Der nur etwa 30 Zentimeter große Avatar überträgt Bild und Ton aus dem Klassenzimmer an das Smartphone oder Tablet des erkrankten Schülers, wie Le Lièvre erklärt. Das Kind kann den Avatar mittels App aus dem Klinikbett oder vom heimischen Sofa aus steuern - sich melden, eine Frage stellen oder in der Pause mit seinen Freunden quatschen. Leuchten die LEDs auf dem Kopf des Roboters blau, wissen Lehrer und Mitschüler, dass Paul gerade nicht ansprechbar ist.
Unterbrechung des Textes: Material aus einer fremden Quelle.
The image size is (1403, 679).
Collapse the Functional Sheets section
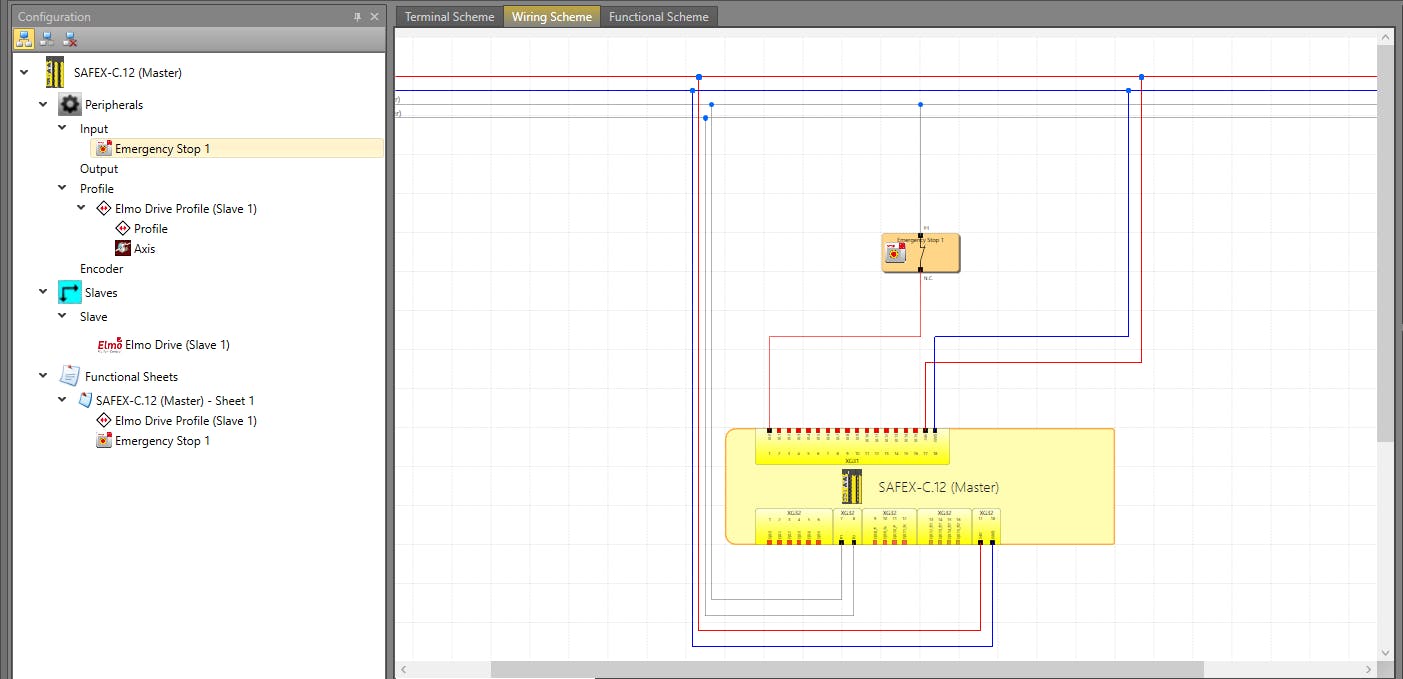43,377
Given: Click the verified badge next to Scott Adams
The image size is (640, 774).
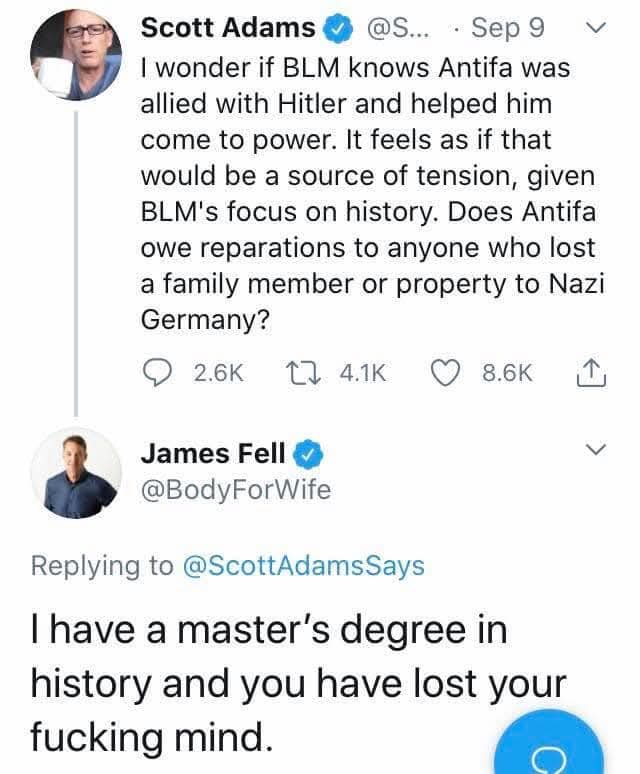Looking at the screenshot, I should click(338, 29).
«Die Avatare sind noch relativ neu auf dem Markt, haben uns aber sofort angesprochen», sagt die Geschäftsführerin der Elterninitiative, Katrin Mohrholz. Der Verein betreut jährlich rund 30 bis 35 neu erkrankte Kinder, die am Jenaer Uniklinikum stationär behandelt werden und ist nach eigenen Angaben die einzige Beratungsstelle für Eltern mit krebskranken Kindern in Thüringen. Knapp 5000 Euro koste ein Exemplar, hinzu kommen Servicegebühren von jährlich bis zu 800 Euro. Mit dem Avatar werde zwar Bild und Ton aus dem Klassenraum übertragen, Aufzeichnungen seien aber aus datenschutzrechtlichen Gründen nicht möglich. Auch die erkrankten Kinder seien nicht sichtbar.
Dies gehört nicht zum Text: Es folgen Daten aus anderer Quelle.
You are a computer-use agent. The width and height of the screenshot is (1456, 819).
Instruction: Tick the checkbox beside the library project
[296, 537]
Jährlich erkranken nach offiziellen Zahlen in Deutschland mehr als 2000 Kinder an Krebs. Die Avatare bieten die Möglichkeit, dass sie besser ihre sozialen Kontakte halten können, betont der Leiter der TK-Niederlassung, Guido Dressler. Durch die Chemotherapie werde das Immunsystem stark angegriffen und der Körper geschwächt. Während der Akuttherapie sind die kleinen Patienten daher oftmals isoliert.
«Die Avatare geben den Kindern so viel», ist auch die Geschäftsführerin der Thüringischen Krebsgesellschaft, Astrid Heßmer, von den Robotern überzeugt. «Die psycho-onkologische Behandlung wird dadurch enorm unterstützt.» Die ersten Prototypen wurden laut Heßmer 2019 in Schleswig-Holstein erprobt.
Ein Stück Normalität in einer absoluten Ausnahmesituation: Paul hat mit dem Avatar nicht nur die Angst verloren, nach langer Fehlzeit wieder in die Schule zurückzukehren. Mit dem Kuchen von Mama und dem Roboter konnte er auch seinen Geburtstag im Kreise seiner Mitschüler feiern. Wenn Paul bald selbst wieder die Schulbank drückt, wechselt der Avatar dann zu einem anderen krebskranken Kind.